====== INPUT FOR THIS TASK

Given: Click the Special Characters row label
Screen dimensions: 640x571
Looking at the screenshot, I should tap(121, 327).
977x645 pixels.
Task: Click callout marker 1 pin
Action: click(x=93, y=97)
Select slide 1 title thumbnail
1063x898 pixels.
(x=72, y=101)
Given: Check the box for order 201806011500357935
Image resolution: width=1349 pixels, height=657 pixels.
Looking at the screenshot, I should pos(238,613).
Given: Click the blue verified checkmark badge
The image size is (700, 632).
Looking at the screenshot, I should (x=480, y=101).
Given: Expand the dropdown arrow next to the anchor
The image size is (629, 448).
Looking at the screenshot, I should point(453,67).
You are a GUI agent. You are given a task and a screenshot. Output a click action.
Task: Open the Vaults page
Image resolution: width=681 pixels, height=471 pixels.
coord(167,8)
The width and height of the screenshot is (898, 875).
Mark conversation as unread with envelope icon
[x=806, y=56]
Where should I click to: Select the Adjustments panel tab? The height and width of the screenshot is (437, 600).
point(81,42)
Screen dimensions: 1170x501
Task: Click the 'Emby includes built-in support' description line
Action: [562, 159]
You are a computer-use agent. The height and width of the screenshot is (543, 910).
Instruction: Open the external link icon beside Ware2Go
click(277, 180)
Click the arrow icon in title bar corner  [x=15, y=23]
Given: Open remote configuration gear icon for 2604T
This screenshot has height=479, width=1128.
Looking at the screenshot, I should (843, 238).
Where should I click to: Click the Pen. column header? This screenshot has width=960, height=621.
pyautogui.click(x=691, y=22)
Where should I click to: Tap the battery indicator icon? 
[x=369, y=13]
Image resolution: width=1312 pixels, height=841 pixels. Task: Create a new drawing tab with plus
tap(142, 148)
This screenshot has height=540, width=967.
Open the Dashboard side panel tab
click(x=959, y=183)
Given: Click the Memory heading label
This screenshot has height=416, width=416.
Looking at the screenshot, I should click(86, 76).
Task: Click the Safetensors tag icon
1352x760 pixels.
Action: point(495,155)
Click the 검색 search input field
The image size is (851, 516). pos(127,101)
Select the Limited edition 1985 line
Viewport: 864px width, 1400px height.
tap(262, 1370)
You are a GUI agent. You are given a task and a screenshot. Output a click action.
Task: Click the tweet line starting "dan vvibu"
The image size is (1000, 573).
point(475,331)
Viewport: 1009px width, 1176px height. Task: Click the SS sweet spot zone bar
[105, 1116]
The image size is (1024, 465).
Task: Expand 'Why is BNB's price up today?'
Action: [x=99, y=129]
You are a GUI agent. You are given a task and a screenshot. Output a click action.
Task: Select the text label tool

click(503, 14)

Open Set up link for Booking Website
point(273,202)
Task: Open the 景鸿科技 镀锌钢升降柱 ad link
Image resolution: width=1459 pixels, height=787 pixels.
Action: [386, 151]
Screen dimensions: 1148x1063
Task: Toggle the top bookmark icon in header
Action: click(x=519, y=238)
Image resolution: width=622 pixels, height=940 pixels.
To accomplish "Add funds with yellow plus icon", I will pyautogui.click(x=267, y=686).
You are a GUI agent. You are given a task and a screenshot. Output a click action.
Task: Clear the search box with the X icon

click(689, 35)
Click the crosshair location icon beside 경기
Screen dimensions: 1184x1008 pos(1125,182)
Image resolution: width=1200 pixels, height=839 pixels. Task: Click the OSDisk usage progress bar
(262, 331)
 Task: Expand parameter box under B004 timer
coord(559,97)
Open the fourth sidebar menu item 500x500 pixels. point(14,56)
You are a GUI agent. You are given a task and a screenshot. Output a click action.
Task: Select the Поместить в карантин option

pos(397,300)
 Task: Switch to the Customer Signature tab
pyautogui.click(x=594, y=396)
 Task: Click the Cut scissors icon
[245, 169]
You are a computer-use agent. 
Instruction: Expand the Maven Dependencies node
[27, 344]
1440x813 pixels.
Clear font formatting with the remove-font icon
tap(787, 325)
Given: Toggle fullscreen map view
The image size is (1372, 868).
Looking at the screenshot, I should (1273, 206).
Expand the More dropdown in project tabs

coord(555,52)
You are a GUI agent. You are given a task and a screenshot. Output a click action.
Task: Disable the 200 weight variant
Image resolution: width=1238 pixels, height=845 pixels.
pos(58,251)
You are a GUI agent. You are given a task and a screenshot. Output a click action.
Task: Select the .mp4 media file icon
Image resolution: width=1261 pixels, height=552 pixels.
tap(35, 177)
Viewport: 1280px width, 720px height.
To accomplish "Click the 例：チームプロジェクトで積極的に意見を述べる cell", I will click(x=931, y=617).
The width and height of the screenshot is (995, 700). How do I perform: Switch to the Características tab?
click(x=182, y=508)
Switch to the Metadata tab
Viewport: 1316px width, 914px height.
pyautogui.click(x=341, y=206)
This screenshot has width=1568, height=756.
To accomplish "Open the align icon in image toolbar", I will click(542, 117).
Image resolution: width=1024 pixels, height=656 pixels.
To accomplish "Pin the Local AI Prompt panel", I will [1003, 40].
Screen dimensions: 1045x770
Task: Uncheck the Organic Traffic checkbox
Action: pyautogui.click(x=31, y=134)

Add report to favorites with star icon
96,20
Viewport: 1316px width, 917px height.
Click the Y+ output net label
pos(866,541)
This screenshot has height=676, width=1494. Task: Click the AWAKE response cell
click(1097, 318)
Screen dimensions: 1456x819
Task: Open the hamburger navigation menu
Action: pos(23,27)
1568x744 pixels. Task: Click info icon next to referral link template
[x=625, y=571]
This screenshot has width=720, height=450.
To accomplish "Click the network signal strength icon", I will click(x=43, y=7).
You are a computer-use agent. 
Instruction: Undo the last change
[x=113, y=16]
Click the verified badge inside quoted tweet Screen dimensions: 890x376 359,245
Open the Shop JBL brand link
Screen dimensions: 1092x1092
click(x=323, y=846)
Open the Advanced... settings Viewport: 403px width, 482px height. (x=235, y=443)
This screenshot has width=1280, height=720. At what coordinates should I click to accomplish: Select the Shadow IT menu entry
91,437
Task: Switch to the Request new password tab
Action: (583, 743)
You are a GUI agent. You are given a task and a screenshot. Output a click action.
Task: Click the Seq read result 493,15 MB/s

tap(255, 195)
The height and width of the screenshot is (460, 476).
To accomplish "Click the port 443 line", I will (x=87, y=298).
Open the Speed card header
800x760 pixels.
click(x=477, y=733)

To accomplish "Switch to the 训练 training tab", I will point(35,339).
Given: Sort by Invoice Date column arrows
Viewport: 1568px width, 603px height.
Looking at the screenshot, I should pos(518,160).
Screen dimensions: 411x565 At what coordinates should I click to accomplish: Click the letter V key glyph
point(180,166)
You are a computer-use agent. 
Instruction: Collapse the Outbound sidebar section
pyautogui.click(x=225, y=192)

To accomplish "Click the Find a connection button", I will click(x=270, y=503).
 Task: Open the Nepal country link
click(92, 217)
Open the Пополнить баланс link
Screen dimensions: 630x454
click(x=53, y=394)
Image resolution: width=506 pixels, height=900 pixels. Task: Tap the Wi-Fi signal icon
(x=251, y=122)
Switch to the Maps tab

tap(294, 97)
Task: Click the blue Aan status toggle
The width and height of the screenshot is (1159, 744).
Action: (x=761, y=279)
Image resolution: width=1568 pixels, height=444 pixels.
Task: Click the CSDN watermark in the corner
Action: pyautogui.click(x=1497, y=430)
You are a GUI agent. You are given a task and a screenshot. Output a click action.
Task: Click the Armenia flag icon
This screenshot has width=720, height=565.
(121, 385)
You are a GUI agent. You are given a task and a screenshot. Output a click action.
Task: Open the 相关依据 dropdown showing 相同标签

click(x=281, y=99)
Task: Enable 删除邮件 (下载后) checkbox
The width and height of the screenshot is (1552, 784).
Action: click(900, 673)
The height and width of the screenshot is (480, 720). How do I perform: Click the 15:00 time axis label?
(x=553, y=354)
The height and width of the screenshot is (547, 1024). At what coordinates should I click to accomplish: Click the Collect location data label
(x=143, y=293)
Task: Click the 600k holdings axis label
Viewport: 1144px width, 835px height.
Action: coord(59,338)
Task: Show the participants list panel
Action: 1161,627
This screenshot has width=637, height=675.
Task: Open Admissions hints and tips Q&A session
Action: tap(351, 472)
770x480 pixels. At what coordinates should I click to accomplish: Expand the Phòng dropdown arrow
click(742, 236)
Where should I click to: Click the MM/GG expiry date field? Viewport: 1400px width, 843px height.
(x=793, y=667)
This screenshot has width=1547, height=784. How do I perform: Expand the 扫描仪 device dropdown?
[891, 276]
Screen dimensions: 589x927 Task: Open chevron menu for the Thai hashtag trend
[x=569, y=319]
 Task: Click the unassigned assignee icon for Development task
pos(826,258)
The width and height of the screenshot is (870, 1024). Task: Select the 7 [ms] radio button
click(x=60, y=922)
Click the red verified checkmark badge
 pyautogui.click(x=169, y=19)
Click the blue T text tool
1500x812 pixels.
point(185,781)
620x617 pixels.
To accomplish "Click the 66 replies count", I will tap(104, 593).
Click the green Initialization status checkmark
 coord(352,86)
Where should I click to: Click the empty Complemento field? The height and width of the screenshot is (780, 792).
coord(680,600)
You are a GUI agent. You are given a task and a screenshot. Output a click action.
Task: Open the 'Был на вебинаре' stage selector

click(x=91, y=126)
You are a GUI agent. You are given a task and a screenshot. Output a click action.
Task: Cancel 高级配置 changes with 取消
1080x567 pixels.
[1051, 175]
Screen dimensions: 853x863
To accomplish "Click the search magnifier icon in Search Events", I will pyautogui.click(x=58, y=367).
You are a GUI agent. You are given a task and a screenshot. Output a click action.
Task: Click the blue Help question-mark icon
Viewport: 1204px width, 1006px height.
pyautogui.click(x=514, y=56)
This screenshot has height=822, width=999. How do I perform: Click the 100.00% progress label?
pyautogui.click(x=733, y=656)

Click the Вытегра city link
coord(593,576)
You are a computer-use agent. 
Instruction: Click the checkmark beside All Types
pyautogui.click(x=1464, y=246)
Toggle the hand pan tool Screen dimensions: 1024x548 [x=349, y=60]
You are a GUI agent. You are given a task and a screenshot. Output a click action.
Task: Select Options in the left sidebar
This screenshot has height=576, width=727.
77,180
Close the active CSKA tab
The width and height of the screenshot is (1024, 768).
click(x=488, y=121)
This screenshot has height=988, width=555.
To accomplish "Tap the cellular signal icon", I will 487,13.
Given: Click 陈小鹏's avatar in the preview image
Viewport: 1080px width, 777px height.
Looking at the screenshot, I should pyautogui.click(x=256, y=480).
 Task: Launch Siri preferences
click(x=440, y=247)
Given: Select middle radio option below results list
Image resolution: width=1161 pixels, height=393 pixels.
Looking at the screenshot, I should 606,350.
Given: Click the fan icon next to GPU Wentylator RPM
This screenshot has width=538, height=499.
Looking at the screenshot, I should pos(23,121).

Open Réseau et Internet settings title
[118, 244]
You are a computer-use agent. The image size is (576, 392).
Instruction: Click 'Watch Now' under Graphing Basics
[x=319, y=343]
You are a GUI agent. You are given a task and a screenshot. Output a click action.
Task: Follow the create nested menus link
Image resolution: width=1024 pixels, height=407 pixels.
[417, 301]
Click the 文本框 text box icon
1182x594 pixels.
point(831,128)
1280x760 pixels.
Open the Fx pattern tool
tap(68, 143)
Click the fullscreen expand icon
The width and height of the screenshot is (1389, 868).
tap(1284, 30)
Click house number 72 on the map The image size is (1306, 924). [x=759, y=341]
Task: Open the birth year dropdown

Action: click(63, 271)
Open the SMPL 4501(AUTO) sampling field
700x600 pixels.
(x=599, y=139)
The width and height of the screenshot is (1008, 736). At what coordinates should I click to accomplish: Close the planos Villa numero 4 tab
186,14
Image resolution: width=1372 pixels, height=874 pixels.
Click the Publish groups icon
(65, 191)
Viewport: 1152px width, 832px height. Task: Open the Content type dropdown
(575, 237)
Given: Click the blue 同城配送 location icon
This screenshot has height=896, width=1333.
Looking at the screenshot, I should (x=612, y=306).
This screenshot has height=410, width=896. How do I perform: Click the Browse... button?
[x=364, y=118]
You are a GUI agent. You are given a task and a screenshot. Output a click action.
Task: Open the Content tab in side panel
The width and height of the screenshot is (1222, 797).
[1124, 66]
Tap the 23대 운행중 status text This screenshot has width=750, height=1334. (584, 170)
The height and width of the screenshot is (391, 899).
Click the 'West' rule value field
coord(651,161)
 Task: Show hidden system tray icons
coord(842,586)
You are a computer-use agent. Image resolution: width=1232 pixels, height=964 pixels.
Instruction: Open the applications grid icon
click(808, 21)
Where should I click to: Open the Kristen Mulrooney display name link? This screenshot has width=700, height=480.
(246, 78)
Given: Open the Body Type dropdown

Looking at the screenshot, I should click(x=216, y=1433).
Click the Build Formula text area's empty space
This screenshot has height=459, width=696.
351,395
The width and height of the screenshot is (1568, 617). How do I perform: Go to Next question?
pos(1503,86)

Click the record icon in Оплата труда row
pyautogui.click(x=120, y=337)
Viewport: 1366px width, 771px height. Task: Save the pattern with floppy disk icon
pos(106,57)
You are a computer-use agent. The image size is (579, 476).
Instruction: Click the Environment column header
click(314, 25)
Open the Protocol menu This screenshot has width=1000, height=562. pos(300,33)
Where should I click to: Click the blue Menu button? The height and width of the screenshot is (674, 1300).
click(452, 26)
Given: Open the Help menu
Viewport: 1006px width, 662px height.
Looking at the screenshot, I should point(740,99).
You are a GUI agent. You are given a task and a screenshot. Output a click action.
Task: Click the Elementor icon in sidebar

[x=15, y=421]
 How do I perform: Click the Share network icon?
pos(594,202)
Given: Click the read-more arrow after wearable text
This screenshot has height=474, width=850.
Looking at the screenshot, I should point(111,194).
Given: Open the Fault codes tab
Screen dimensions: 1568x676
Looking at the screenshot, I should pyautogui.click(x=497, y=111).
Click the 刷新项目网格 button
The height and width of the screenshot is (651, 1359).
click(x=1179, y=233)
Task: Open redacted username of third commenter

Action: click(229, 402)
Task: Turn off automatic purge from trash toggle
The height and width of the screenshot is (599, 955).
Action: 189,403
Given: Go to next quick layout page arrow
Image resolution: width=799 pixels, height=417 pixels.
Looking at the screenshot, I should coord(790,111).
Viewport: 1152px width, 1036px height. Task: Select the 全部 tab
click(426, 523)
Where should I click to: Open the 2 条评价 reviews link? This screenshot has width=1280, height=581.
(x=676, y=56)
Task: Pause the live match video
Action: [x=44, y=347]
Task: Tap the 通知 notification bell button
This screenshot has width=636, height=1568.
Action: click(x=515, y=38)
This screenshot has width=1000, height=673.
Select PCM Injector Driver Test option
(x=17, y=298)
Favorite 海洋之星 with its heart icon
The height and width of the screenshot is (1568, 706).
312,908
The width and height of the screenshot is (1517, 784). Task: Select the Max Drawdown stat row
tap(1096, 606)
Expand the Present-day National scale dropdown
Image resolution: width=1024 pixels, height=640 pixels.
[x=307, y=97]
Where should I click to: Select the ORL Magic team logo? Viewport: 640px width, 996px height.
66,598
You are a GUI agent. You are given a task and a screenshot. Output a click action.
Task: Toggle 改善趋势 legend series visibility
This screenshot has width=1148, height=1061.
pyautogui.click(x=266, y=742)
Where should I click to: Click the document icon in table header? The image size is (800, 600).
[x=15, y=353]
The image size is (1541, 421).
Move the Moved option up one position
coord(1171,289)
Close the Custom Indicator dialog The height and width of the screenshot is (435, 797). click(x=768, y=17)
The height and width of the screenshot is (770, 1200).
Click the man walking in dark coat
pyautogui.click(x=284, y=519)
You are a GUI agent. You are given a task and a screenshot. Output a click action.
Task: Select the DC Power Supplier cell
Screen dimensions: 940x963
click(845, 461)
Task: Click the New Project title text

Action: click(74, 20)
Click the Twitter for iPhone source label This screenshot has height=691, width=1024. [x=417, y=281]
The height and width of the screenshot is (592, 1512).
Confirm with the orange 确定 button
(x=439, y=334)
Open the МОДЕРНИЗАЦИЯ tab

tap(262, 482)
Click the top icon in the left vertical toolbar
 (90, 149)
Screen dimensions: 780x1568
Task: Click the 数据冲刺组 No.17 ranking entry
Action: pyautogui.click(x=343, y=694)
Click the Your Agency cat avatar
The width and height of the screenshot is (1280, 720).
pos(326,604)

============

Your answer should consist of the lines above that hold the word "page", copied exactly.

Task: Open the Vaults page
Given: Go to next quick layout page arrow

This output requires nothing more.